SOME FACTS ABOUT AMERICAN IDOL’S DEPARTING JUDGE
Born in Brighton Oct. 7, 1959; raised in Elstree, Hertfordshire.
Left school at 15 or 16. Had jobs as window cleaner, lawn mower and waiter before joining record company EMI.
His father, Eric Cowell, ran EMI’s property division. He died at home in 1999 of a massive heart attack on the same day Simon got his first No. 1 with the then unknown Irish band Westlife, who his dad had predicted would become big. His mother, Julie Brett, who is still alive, was a ballet dancer. He grew up next door to the head of Warner Bros. UK. His brother Tony says Simon once sat on film legend Bette Davis’s lap.
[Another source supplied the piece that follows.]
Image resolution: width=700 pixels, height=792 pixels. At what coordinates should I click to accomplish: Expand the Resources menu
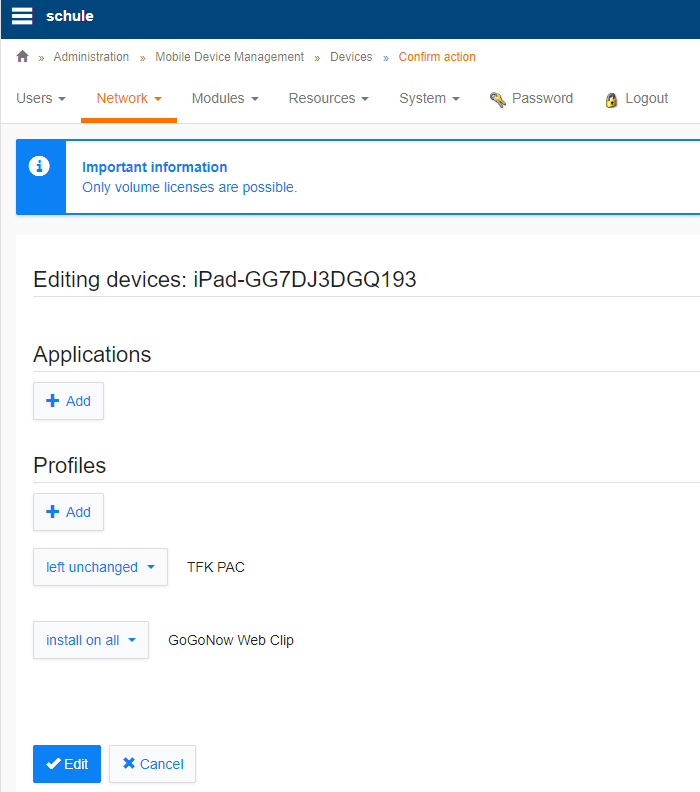pos(328,98)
When she asked if he wanted to be an actor, he said, “No, because all actors smell” since she’d been smoking.
Cowell left EMI in 1984 to join Fanfare Records with Iain Burton. In 1989, Fanfare’s parent company failed, forcing Cowell to move back in with his parents for five years. When he was 30, he got an A&R job with BMG where he signed Robson & Jerome, who had the biggest selling British single of 1995 with their version of “Unchained Melody.” Hired in 2001 by Simon Fuller to do Pop Idol, where he became known as Mr. Nasty. Fuller, a friend, sued him in 2004 when X Factor launched, effectively killing Pop Idol. They settled out of court.
His first TV appearance was in 1990 on a U.K. show called Sale of the Century. He won kitchen utensils (apparently he doesn’t cook).
He has three principal employers: Fox, Sony and ITV. He reportedly earned $46 million from American Idol in 2007, just over $15 million from Britain’s Got Talent and The X Factor, and $12.3 million from his record label. Forbes called him the best-paid man on prime-time TV last year, earning an estimated $77 million from June 2008 to June 2009.
He has had failures: in 2000 he tried unsuccessfully to launch a Spice Girls-like group called Girl Thing.
Cowell has teamed up with Britain’s sixth richest person, Sir Philip Green, to create a global entertainment company that would launch The X Factor in the U.S., take back the show rights from Sony and market branded products , including a theme park. “They’re thinking in terms of a new Disney,” a source was quoted as saying in The Daily Telegraph.
Tony Cowell told The Daily Mirror that Simon watches Desperate Housewives and reads Jackie Collins, James Patterson and John Grisham novels. The Independent says he has Star Wars and Jaws in his DVD collection and watches The Flintstones in the bath.
His $25 million Los Angeles home is all white, except for the black swimming pool, his brother says. The Sunday Times says it has a tanning salon, gym, luxury spa and lap pool, and a room for his ex-girlfriend, Terri Seymour.
Speaking of his love life, Cowell reportedly had a 20-year, on-and-off relationship with Sinitta, who sang one of his first hits, “So Macho,” and nicknamed him “Mummy Look” because of his desire to impress his mother. He also dated Seymour, an Extra correspondent, for about six years.
He has a passion for cars, including a $1.2 million Bugatti Veyron.